==== Given passage

On the first day of graduate school, Nell Painter found herself in front of a fellow student, eighteen-years old, who started at her in disbelief. Finally the student asked, "How old are you?" Painter was in her sixties when she went back to school to become an artist. Before starting her second act, she had an established career as a historian at Princeton University studying gender and race.

Painter was drawn to art from a young age. She even pursued an art major at UC Berkley before becoming a historian but dropped art after a failed class. Later in life, however, she started to seriously think about becoming an artist.

But she wasn't interested in an extra class or a lifelong education course. Her goal was to have proper training and a second, serious career. So, she decided to go back to college, get a bachelor of arts, and later a master of fine arts from the Rhode Island School of Design.

Painter was not the first person in her family to choose a path to successful aging. The idea that age should not be an obstacle in pursuing one's dreams was ingrained in her by her mother, who managed to change her life when she retired from a career in education at age sixty-five, embarked on writing, and published two books.

========

- Written task 1
Translate this sentence from the passage about Nell Painter into Spanish: "Painter was drawn to art from a young age."
- Written task 2
Please carry on the passage about Nell Painter, picking up right after its final sentence.

==== Dataset

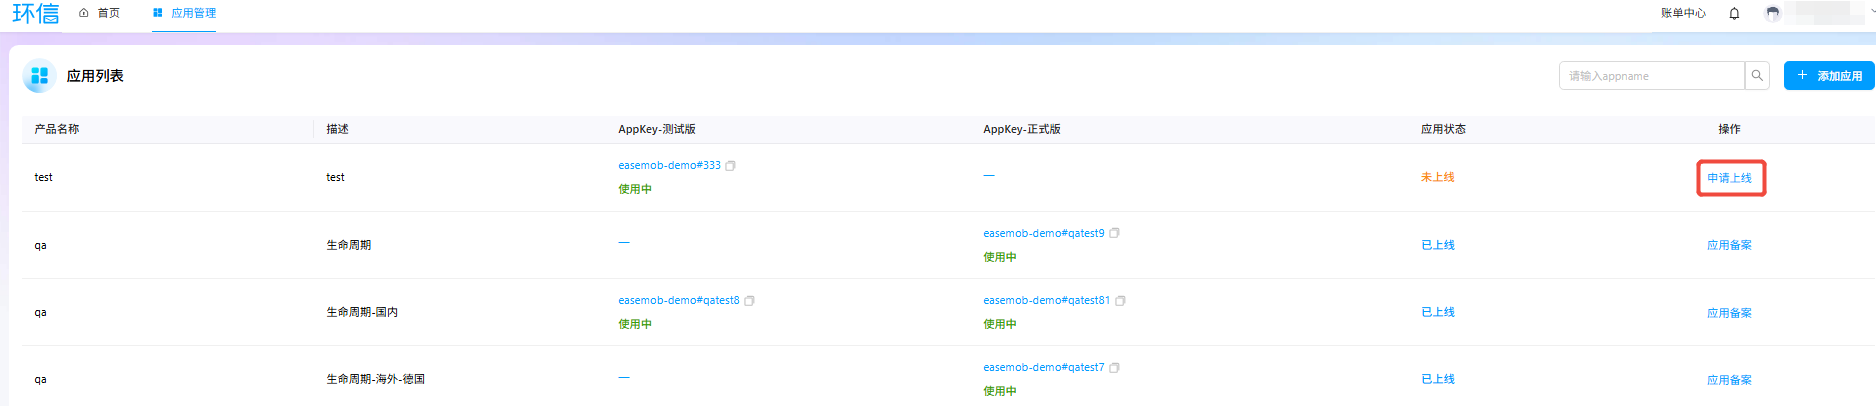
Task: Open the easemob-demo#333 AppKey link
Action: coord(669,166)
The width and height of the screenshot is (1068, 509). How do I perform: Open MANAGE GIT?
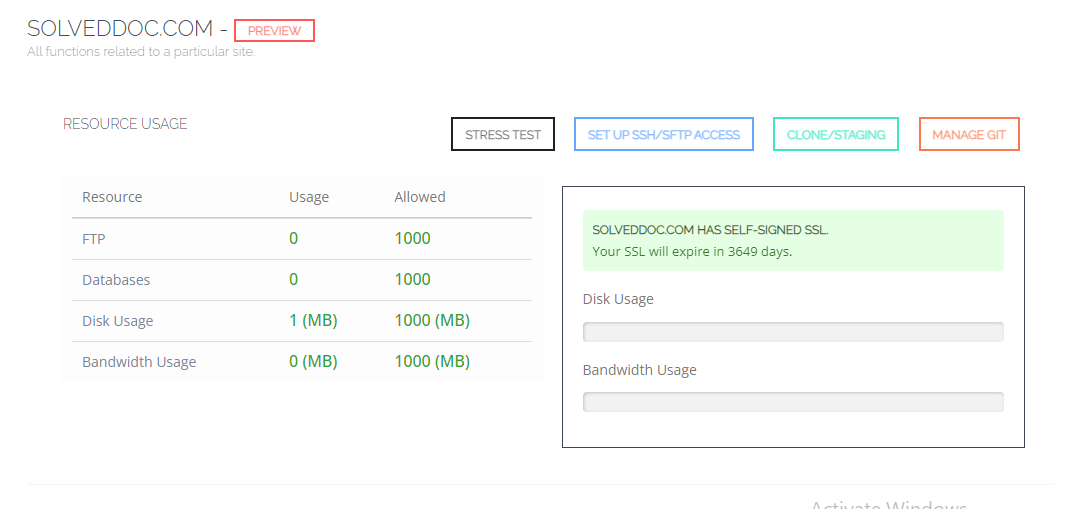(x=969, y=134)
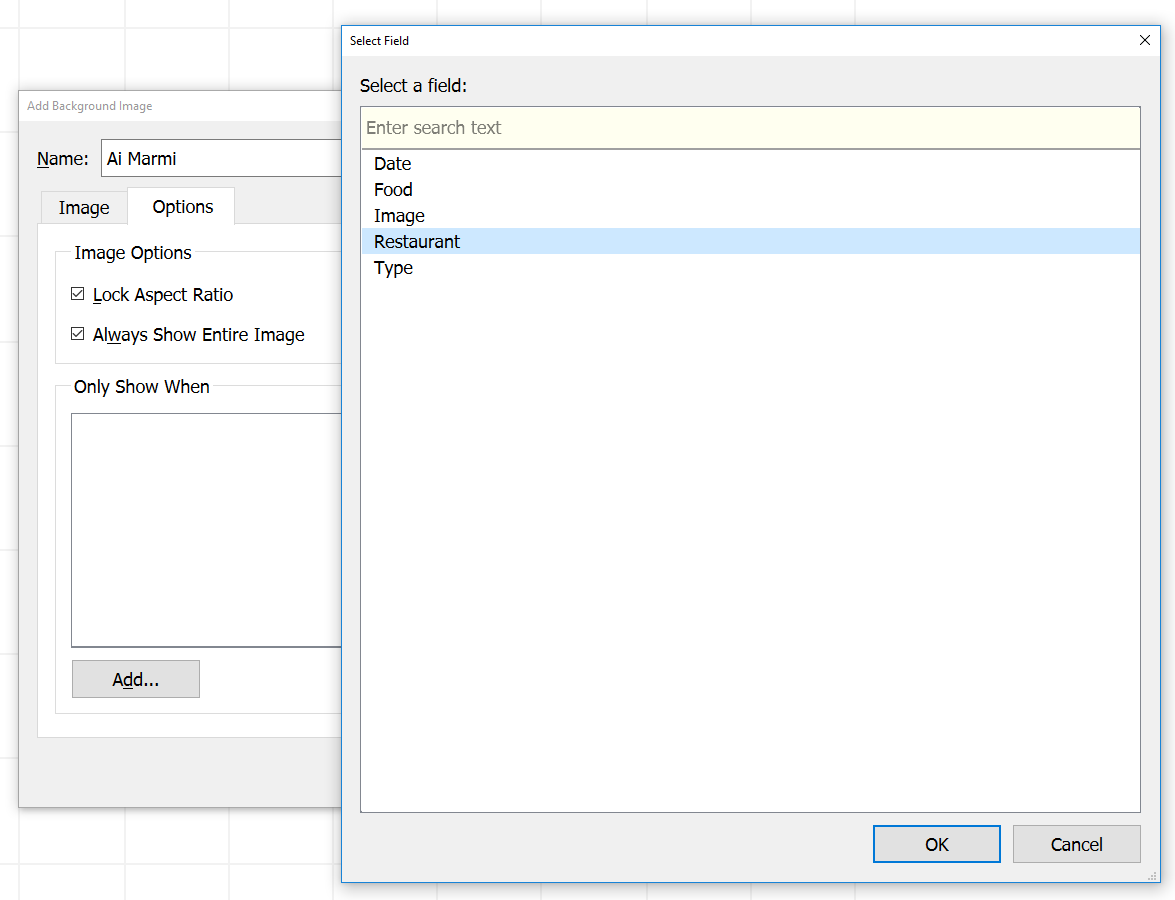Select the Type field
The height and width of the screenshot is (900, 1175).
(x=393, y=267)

========

- Task response 1
Painter se sintió atraída por el arte desde muy joven.

- Task response 2
As happy as Painter is with the decision to start over and go to graduate school upon retiring, she certainly doesn't recommend it to everyone. She describes the experience as fulfilling but also sobering, tiring, and sometimes hard to tolerate. In her words, "Being old in our society—it's not for sissies."

Her advice to everyone who is thinking of going back to school is to ask yourself how much you can tolerate. Financial resources, time commitment, and lack of family time are factors to consider. Even more challenging was understanding the mindset of her peers, who are almost three times her junior. Being told what to do by an instructor or teacher also doesn't come easy at her age, especially after a career as a professor.

In exchange for these hurdles, however, there can be a profound feeling of self-accomplishment, transformation, and personal triumph. Painter has recounted her unique experiences in her book, Old in Art School: A Memoir of Starting Over.

Here is a Q&A with Nell Painter.

What's your definition of Successful Aging?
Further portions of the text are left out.